We have representatives but gen z does not. How is it fair to spend their money before they are even old enough to have a say? Was the idea of pushing debt onto future generations so unthinkable that it is a constitutional blind spot?
"No taxation without representation!" was a slogan of the US war of independence, but it was never put into the Constitution. Indeed, the residents of the District of Columbia and Puerto Rico now pay Federal income tax, but are not represented in the Congress that sets the taxes.
National debt has some of the same economic effects of a tax, but it is not a tax in form nor in constitutional law. Constitutional limits on tax legislation (such as the rule against unapportioned direct taxes) do not apply to congressional borrowing.
"Representation", in the sense you mean, has never been applied to representatives of future generations, or even of people not yet of voting age.

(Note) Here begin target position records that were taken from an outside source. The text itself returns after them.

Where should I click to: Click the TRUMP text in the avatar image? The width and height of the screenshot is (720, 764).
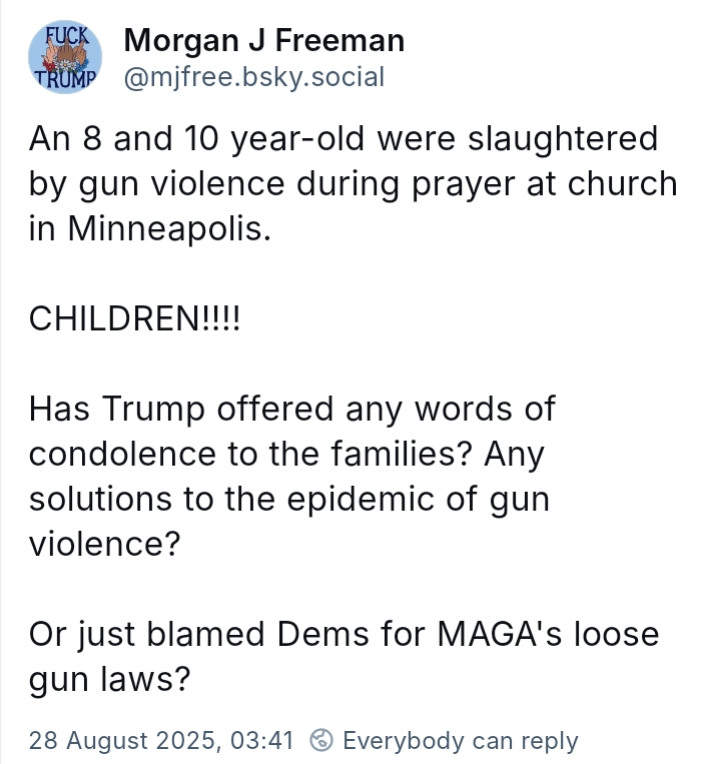click(66, 79)
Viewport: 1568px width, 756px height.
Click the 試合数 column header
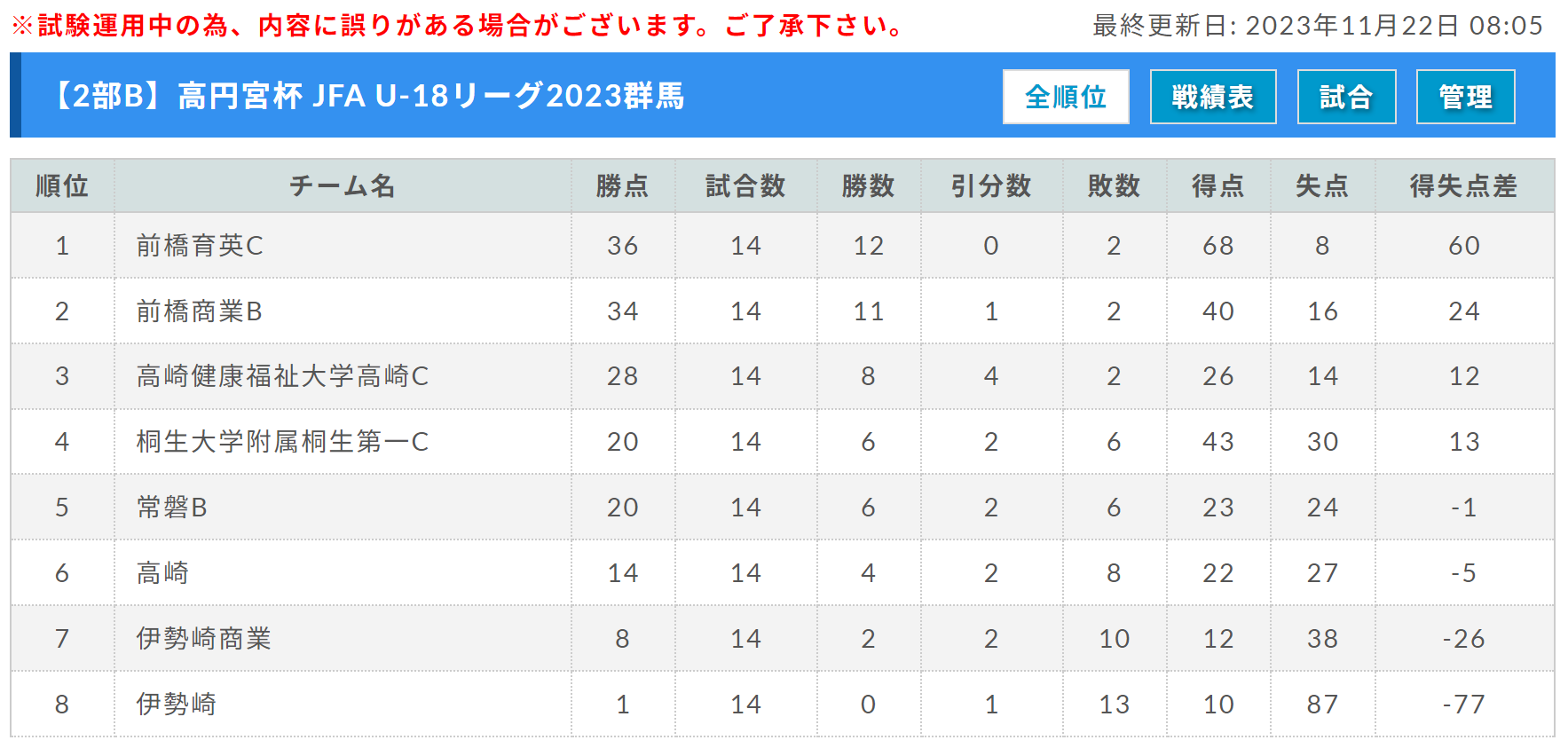pyautogui.click(x=745, y=186)
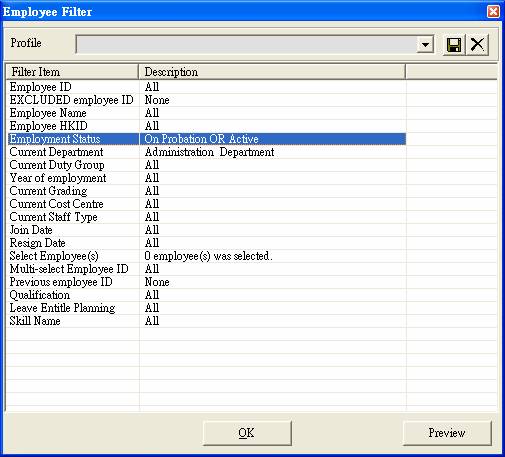
Task: Pick the Current Duty Group row
Action: [x=207, y=165]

Was the idea of pushing debt onto future generations so unthinkable that it is a constitutional blind spot?
Quite the reverse. Borrowing was initiated quite early, while many of the framers were still in government. In several places in the Federalist Papers, Hamilton emphasized the need for an unlimited power to tax, for, among other purposes, paying any national debts, and made it clear that such debts would be uncured, from time to time. See particularly Nos 30 and 43.
And when he became the first Secretary of the Treasury, Hamilton embarked on he famous program of encouraging manufactures, funding needed "improvements" (of roads and harbors, in particular) largely by borrowing.
In short the Constitution does not contain any requirement such as the question suggests, and was never intended to do so.